We will produce a chronology, and four volumes of literary history covering the periods: beginnings to 1830, 1820 to 1890, 1880 to 1945, and 1945 to the present. The chronology was originally conceived of as a paper chronology of women's literary history. In keeping with practice for chronologies in the field of literary history, it was planned to organize the dates significant to women's writing into several columns, in this case four: women's writing; the writing climate including not only men's writing, but matters affecting literature, like publishing or censorship practices, and all writing not by our central authors; the social climate, including events associated with various fields of knowledge and changes in everyday life; and national and international events. When the Orlando Project embraced computing technology, we began to expand our sense of what we could do with the chronology using computing technology. It was obvious that the capaciousness of electronic storage could allow us to include every event we judged to have chronological significance, no matter how slight, but such a power of inclusiveness makes the need for intelligent selection of events if anything more crucial, even as it lets us select on a scale unfamiliar to workers with paper. We also wanted the capability of producing subsets or different views of the chronology, as well as links to other material. Different events would be privileged in each view, but we would also need to ensure that each view appeared to the user as a coherent and polished whole.
In this paper, we provide an account of the design of the chronology and the challenges we have faced in developing it, but in order to describe this work, we must first situate the chronology within the larger project goals and work patterns, and in particular show how the SGML chronology elements fit into the bigger picture. The research material being compiled by the Orlando project covers very many aspects of women's writing and literary history. However, it became clear early on that creating a kind of mega-DTD to cover all of this was not practical in our situation.
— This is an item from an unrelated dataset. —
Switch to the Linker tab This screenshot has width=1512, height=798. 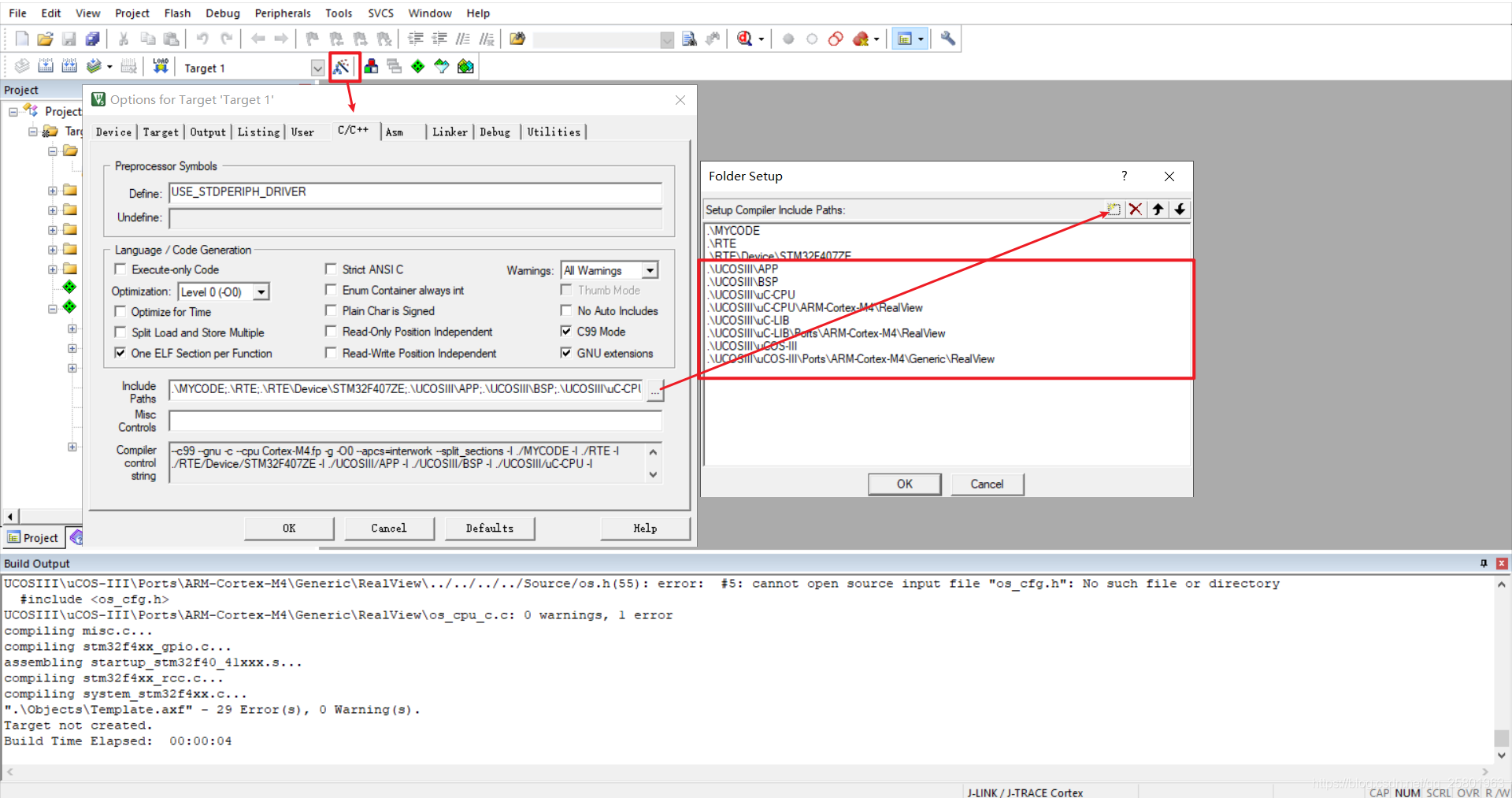click(450, 132)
We had graduate students ready to start work almost as soon as the project started, at the time when we still faced many sessions conducting a detailed project requirements analysis. We therefore initially divided the material into three different categories or document types, for each of which we created a single DTD: women's lives (the biography DTD), their writing (the writing DTD), and more general events that may have influenced their writing (the events DTD). We are writing the document instances of each of these DTDs in such a way that they can exist as standalone documents. A typical biography document is some 1500-2500 words of prose, with major subdivisions for key aspects of the writer's life such as birth, family, political activities etc. The biography and writing documents are structured to include embedded chronological events that may be extracted into the project's larger chronology. Events documents are simply that: a collection of events which are intended for the chronology.
Potential items for the chronology are encoded in a <chronStruct> element which includes a date, <chronProse> which is a sentence describing the event, and <shortProse> which includes further explanation of the event or additional information. The <chronProse> may contain other elements, for example, names of organizations, political affiliation, and place names. Here is an example of a <chronStruct> within the division of Jane Austen's biography document that describes her birth.
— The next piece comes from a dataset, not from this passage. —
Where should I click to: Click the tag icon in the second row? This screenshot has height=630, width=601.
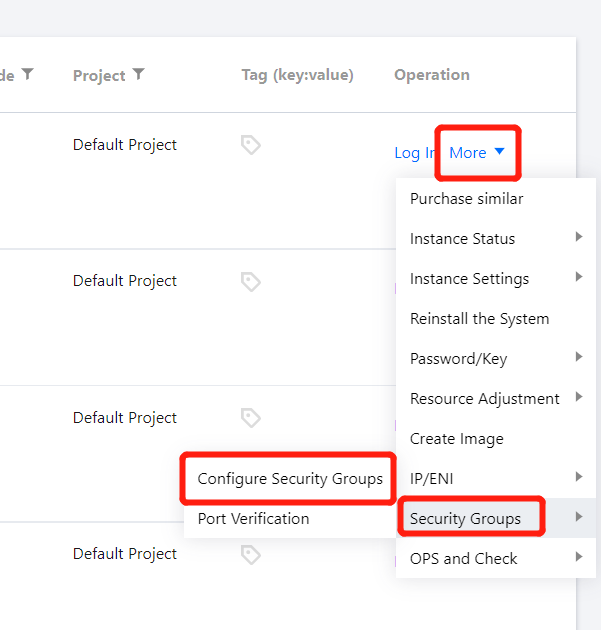pyautogui.click(x=251, y=282)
<DIV2><CHRONSTRUCT><DATE CERTAINTY="C" CALENDAR="NEWSTYLE">
16 December 1775: </DATE><CHRONPROSE>JA was born at <PLACE><SETTLEMENT>
Steventon</SETTLEMENT> in <REGION>Hampshire</REGION></PLACE>, a month after
her mother had calculated that the birth was due.</CHRONPROSE></CHRONSTRUCT>
<SHORTPROSE><P>Nearly eleven years younger than her eldest sibling, she had
five brothers and one sister as her elders, and one more brother nearly
four years her junior.</P>
Events documents are essentially collections of <chronStruct>s denoting events that do not fall within discussion of writers' lives and writing, but have rather to do with larger social, political, cultural, and other historical factors.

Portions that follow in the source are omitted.